Leave out every picture, then transcribe the rest of the listing exactly.

BEGIN Record set

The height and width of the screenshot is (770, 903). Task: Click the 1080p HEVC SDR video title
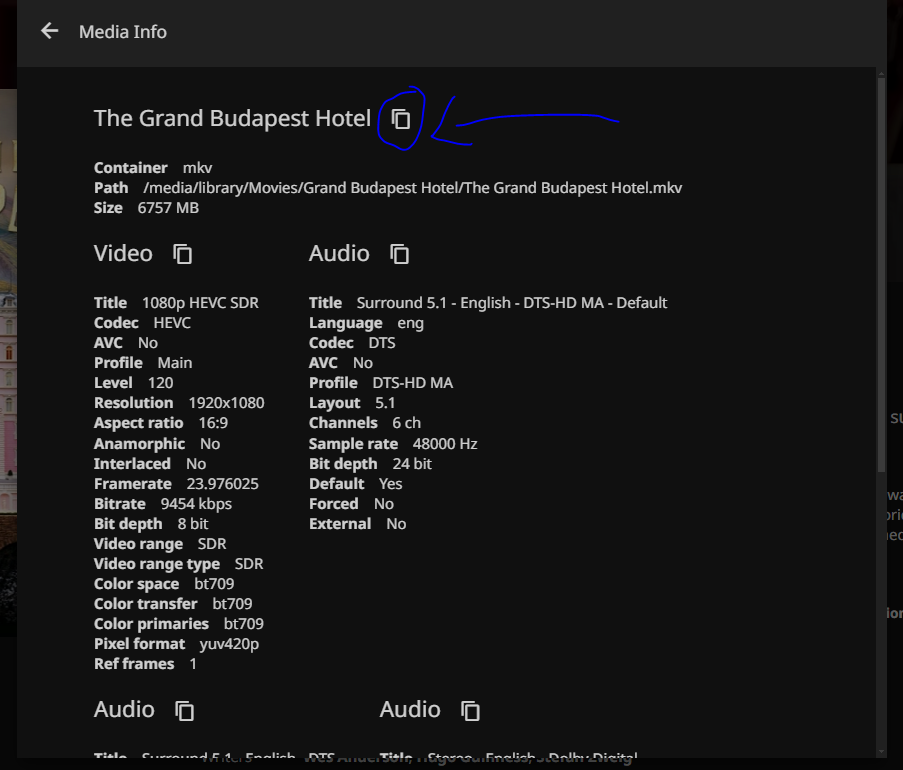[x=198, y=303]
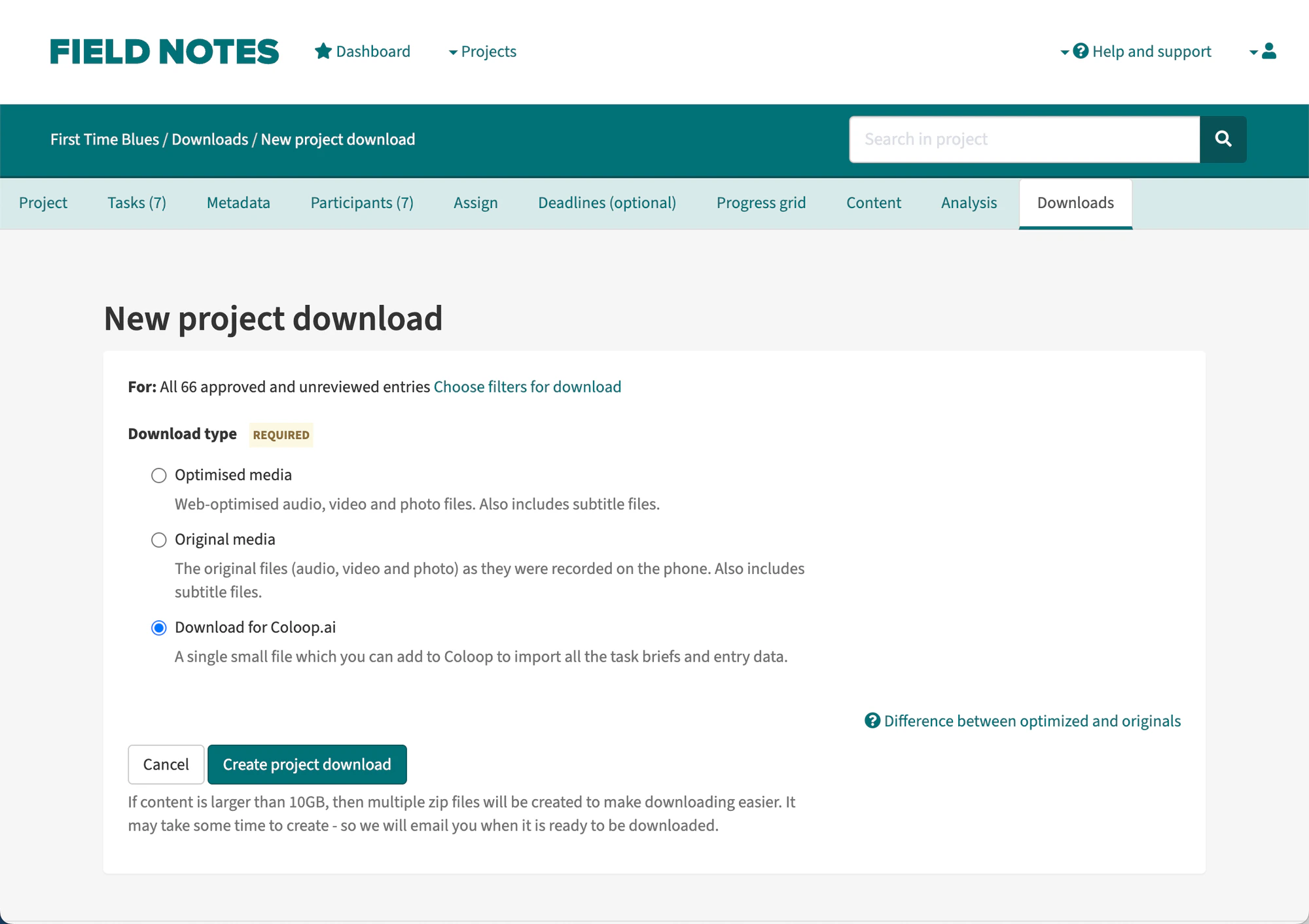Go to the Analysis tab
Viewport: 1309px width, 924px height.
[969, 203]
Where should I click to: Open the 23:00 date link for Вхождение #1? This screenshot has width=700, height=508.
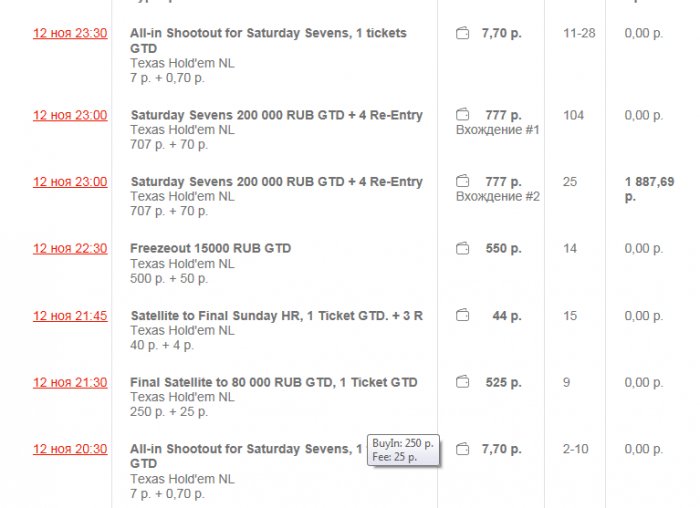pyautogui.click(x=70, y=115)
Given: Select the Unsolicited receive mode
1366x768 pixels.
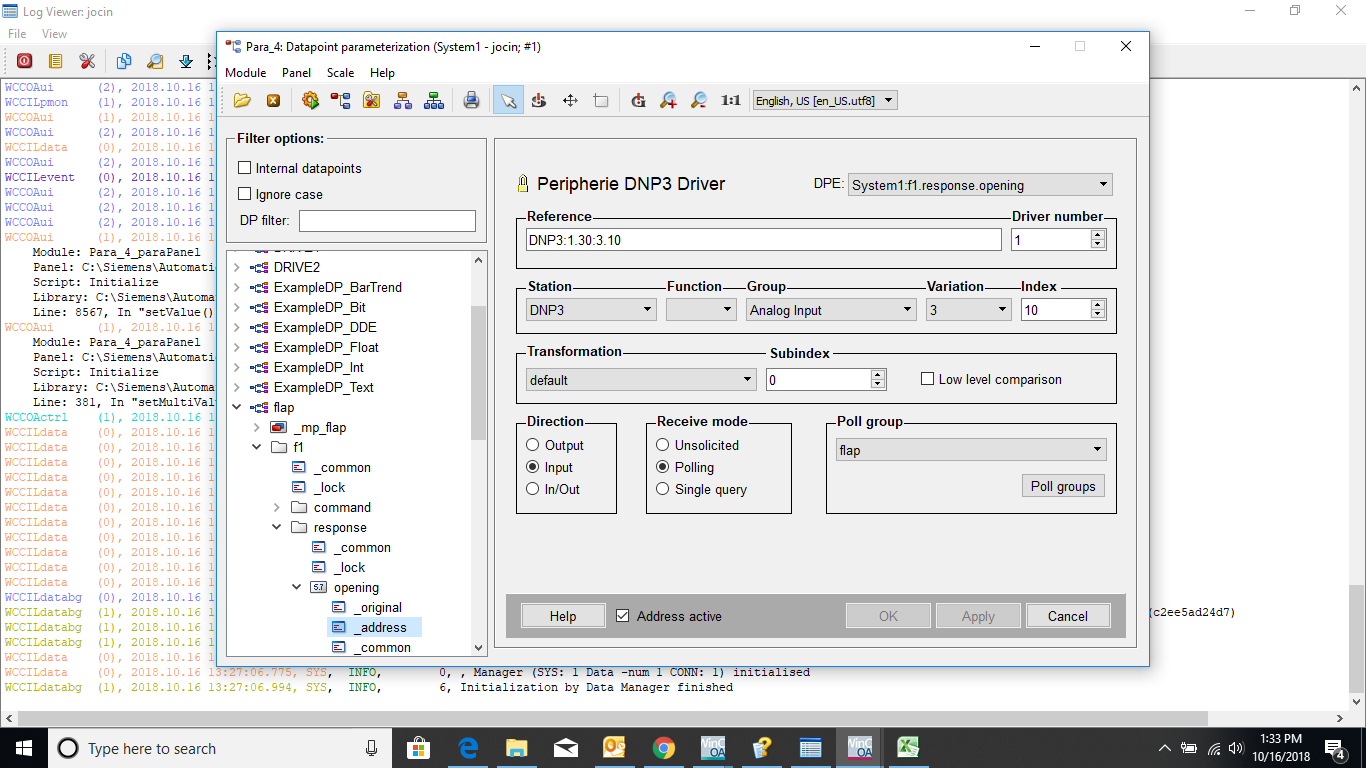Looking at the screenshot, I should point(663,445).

END Record set

Written solution
The height and width of the screenshot is (770, 903). Task: Click the 1080p HEVC SDR video title
[x=198, y=303]
Go to the Analysis tab
Viewport: 1309px width, 924px height.
[969, 203]
Where should I click to: Open the 23:00 date link for Вхождение #1? This screenshot has width=700, height=508.
pyautogui.click(x=70, y=115)
Given: Select the Unsolicited receive mode
1366x768 pixels.
Looking at the screenshot, I should point(663,445).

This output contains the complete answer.